Quinn serves as a neutral character, pulled between the medical advancement interest that hits home for him as a survivor of a damaged body and the commercial interests that he needs to accommodate in order to keep going. But Come Into Me’s most novel and interesting conflict literally arrives at his doorstep in the form of Becky, who insists on getting involved in the InBeing trial not for financial gain or for saving lives but for the thrill of being part of a brand new form of connectivity, an experience that takes the “seeing through someone else’s eyes” component of social media to its logical next step.

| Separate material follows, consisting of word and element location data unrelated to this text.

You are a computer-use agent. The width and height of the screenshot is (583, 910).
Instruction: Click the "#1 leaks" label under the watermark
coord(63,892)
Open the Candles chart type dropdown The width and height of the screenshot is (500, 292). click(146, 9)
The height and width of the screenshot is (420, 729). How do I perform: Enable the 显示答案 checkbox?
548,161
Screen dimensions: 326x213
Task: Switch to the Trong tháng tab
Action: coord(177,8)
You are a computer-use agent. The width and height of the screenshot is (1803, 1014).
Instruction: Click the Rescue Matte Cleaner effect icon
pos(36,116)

Thompson’s writing has suffered in the past from being overly beholden to the influence of David Cronenberg so this aspect of the story comes as a relief, providing blunt social economic commentary that Cronenberg usually obscures or avoids altogether in even his best work as well as an opportunity for Kowalski to better balance the visual and social grotesquery of the work.

There are still some cumbersome moments, like the technorganic paintings in Quinn’s office and the videodrome organ screens that not only track a patient’s vitals in the operating theater but also the dollars investors are kicking in, that hit you over the head with the Cronenberg influences but for the most part Thompson and Nadler stay out of the way and let Kowalski work in his own aesthetic, with Guardia’s mercifully bright and clear colors heightening the emotions and the action while even Ryan Ferrier’s lettering offers a fresh approach, with its loose, unsettlingly serpentine scrawl.

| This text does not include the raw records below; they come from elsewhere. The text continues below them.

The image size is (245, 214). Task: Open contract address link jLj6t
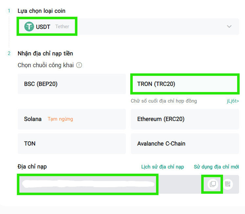(233, 101)
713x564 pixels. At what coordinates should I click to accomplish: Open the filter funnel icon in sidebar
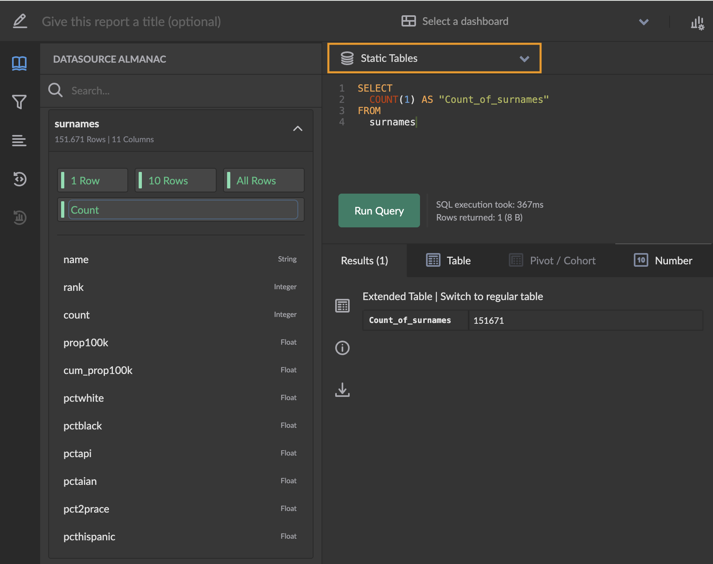pos(19,102)
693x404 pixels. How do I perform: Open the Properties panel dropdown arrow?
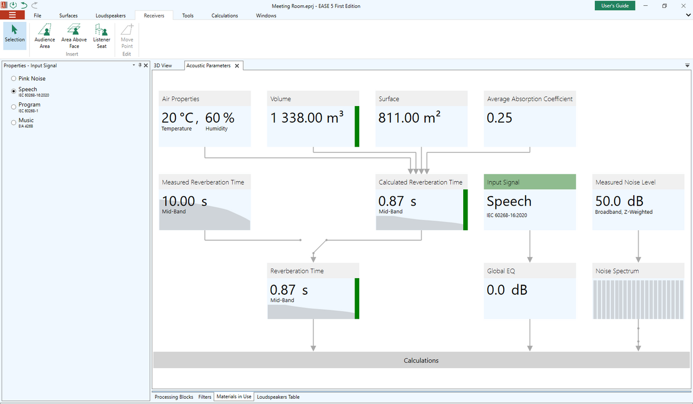click(134, 66)
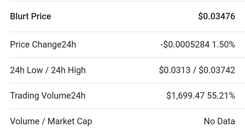Click the 1.50% price change percentage
Image resolution: width=245 pixels, height=134 pixels.
pos(224,45)
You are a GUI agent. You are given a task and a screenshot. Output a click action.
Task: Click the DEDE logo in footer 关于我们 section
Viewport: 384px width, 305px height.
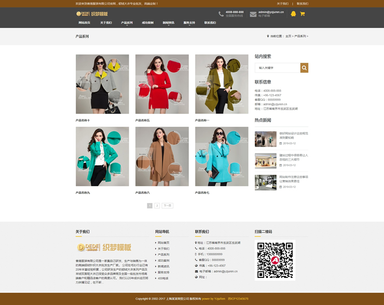click(104, 247)
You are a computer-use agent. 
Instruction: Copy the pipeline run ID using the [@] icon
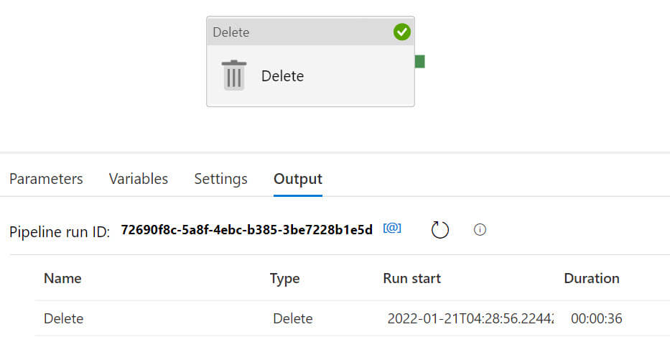392,228
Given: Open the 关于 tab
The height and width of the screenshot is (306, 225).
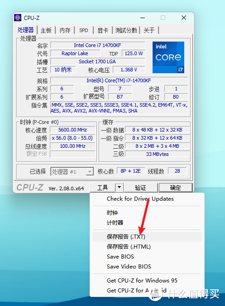Looking at the screenshot, I should 149,30.
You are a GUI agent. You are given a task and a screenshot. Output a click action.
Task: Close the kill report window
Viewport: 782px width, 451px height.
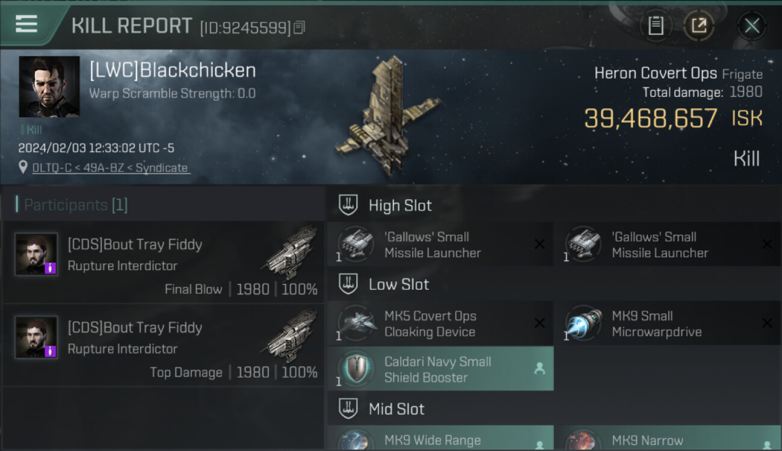pos(751,26)
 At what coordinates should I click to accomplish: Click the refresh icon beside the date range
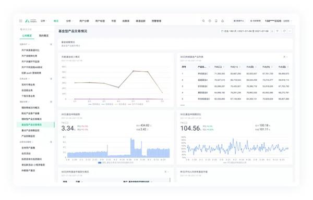click(284, 31)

That confidence in Kowalski and Guardia is at the center of what is Come Into Me’s most effective moment of body horror, after Becky gets around InBeing’s rule that subjects must volunteer in pairs by offering to pay Quinn $50,000 for a 60 minute test ride of the technology. Quinn relents but insists that he be Becky’s partner, resulting in the two of them witnessing each other’s bodily joys and torments in a vivid and abstract sequence, the details revealed in glitchy bursts and batches rather than in exposition.

Quinn’s entire company is essentially the result of his frustrations with his pleural empyema and the surgeries to remove liquid from his lungs it required. Quinn tells Becky “When our bodies turn against us, we learn who we really are,” nearly provoking her to confess something similar about her own body but she stops short and switches gears, demanding Quinn exploit his technology and “sell memberships to The Social Flesh” to stabilize his company’s profits. We’re not privy to his response to this suggestion, instead the comic pans out to show their internal conversation from behind the silent view of some hospital glass. But we do see how the two remain in sync even after the 60 minute experience, wordlessly mirroring each other’s actions from afar.

From there, Come Into Me ends its first issue with more questions than answers, setting up a number of paths this conflict and technology could go down as well new moral and ethical conundrums. But at the center of all of those remains a very old question, perhaps the oldest question: what is consciousness? Except it has a fresh twist in the question of whether we need to know the answer to what consciousness is in order to evolve it and whether the evolution of consciousness is something that we should strive for for personal, social or economic gain. Come Into Me can’t possibly definitively answer these questions but in asking them it stands out as a bolder and more fulfilling sci-fi work than so many of its contemporaries, who favor examinations of human interests over what it means to be human and what it will mean to be human in a future where even our thoughts are commercialized.